··· Vorliegender Text

Aufwand und Belastung für Markus

Auch wenn er den ganzen Prozess als gut schaffbar und nicht allzu aufwendig erlebt hat, sagt Markus rückblickend: „Als ich nach der Spende aus der Klinik gegangen bin, war ich wirklich erleichtert und auch glücklich, dass ich meinen Teil erfüllen konnte.“

Für ihn war es auch hilfreich, dass er die Untersuchungen und die Spende in seinem Wohnort durchführen konnte. „Die Voruntersuchungen und die Spende waren gefühlt nur zwei kurze Unterbrechungen des Alltags. Fast schon ironisch, dass ich im Endeffekt nur zwei Tage meiner Freizeit aufbringen musste. Im Verhältnis zu der Wirkung der Spende, war der Aufwand für mich kaum der Rede wert.“ Vom Zeitpunkt des ersten Kontakts bis zum Termin der peripheren Blutstammzellspende vergingen etwa acht Wochen.

······

# Ihre Aufgaben
a – Übertragen Sie den Satz „Vom Zeitpunkt des ersten Kontakts bis zum Termin der peripheren Blutstammzellspende vergingen etwa acht Wochen.“ aus dem Text über Markus' Spende ins Englische.
b – Fassen Sie den Absatz des Textes über Markus' Spende, der mit „Für ihn war es auch hilfreich“ beginnt, als knappe Liste zusammen und behalten Sie dabei die wichtigsten Fakten bei.
c – Greifen Sie den Text über Markus' Spende nach seinem letzten Satz auf und schreiben Sie ihn weiter.
Das Material wird für diese Aufgaben nicht gebraucht.

··· Extrahiertes Material

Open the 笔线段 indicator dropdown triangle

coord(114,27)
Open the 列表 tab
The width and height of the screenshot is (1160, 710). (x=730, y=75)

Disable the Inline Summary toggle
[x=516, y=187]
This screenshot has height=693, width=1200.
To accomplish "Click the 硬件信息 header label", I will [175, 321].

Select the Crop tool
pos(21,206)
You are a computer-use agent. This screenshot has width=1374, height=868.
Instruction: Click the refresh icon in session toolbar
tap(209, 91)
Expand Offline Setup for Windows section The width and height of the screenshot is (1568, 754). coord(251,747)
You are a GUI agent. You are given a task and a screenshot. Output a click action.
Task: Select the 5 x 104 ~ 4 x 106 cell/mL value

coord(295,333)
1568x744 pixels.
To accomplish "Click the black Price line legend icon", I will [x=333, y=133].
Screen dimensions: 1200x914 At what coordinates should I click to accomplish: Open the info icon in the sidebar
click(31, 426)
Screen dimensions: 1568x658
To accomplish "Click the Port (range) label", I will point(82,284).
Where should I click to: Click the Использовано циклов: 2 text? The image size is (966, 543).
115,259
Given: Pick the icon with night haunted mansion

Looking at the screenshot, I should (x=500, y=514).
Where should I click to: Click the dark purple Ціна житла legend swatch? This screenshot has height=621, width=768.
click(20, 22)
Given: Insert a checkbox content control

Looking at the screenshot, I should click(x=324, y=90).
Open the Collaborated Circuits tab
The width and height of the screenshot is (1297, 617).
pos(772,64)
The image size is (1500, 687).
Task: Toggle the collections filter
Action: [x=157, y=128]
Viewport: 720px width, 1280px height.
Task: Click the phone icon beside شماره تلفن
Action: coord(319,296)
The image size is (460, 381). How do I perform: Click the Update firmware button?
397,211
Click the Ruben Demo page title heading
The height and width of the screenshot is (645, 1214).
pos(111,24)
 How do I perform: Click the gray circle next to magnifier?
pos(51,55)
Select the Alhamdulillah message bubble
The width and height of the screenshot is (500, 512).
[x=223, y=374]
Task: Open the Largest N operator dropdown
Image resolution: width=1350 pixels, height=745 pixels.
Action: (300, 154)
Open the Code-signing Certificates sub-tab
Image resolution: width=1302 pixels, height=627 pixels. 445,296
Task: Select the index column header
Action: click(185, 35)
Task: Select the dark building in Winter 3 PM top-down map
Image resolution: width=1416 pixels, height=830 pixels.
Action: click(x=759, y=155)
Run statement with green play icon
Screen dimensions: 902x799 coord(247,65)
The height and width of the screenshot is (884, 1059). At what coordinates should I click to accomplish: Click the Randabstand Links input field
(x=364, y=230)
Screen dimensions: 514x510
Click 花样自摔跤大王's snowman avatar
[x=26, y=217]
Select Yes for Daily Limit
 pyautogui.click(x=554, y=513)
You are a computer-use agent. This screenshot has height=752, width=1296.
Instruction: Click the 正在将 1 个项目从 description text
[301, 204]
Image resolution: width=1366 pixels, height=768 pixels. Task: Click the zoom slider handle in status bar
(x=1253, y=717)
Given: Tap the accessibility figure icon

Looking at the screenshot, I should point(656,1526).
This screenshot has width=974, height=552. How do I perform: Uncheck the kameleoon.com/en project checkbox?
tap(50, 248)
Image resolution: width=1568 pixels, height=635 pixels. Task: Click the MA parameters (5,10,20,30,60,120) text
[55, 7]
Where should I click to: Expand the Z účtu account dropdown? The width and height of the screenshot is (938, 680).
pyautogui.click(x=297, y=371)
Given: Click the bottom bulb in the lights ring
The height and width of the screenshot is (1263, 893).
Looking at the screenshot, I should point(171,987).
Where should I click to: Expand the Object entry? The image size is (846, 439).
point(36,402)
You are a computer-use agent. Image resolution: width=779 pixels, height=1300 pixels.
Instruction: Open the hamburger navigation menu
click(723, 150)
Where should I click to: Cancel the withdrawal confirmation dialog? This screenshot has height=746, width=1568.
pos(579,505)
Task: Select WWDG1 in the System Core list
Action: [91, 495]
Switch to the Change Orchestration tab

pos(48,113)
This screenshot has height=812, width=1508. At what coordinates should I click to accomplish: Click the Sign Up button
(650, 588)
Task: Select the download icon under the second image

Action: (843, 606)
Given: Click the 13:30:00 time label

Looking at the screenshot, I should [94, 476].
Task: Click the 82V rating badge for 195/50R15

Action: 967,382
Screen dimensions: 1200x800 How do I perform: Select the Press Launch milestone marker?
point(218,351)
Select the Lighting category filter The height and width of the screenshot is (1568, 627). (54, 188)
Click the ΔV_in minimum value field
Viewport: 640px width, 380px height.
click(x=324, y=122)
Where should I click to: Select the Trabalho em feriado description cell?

······

# Lösungen
a – About eight weeks passed from the time of the first contact to the appointment for the peripheral blood stem cell donation.

b –
- Markus konnte die Untersuchungen und die Spende an seinem Wohnort durchführen, was ihm half.
- Voruntersuchungen und Spende empfand er nur als zwei kurze Unterbrechungen des Alltags.
- Er musste lediglich zwei Tage seiner Freizeit aufwenden.
- Gemessen an der Wirkung der Spende war der Aufwand für ihn kaum der Rede wert.
- Vom ersten Kontakt bis zur peripheren Blutstammzellspende vergingen etwa acht Wochen.

c –
Was passiert nach der Spende? (Stammzelltransplantation)

In einem Brief teilte die DKMS Markus fünf Monate nach seiner Spende mit, dass die Empfängerin die Transplantation und die ersten kritischen Monate überstanden hatte. Dieser zeitliche Abstand ist üblich, da der Erfolg einer Stammzelltransplantation nicht sofort abschätzbar ist und die Spender nur verlässliche Zwischenstände erfahren sollen. Markus’ Spende konnte der Patientin wie erhofft helfen.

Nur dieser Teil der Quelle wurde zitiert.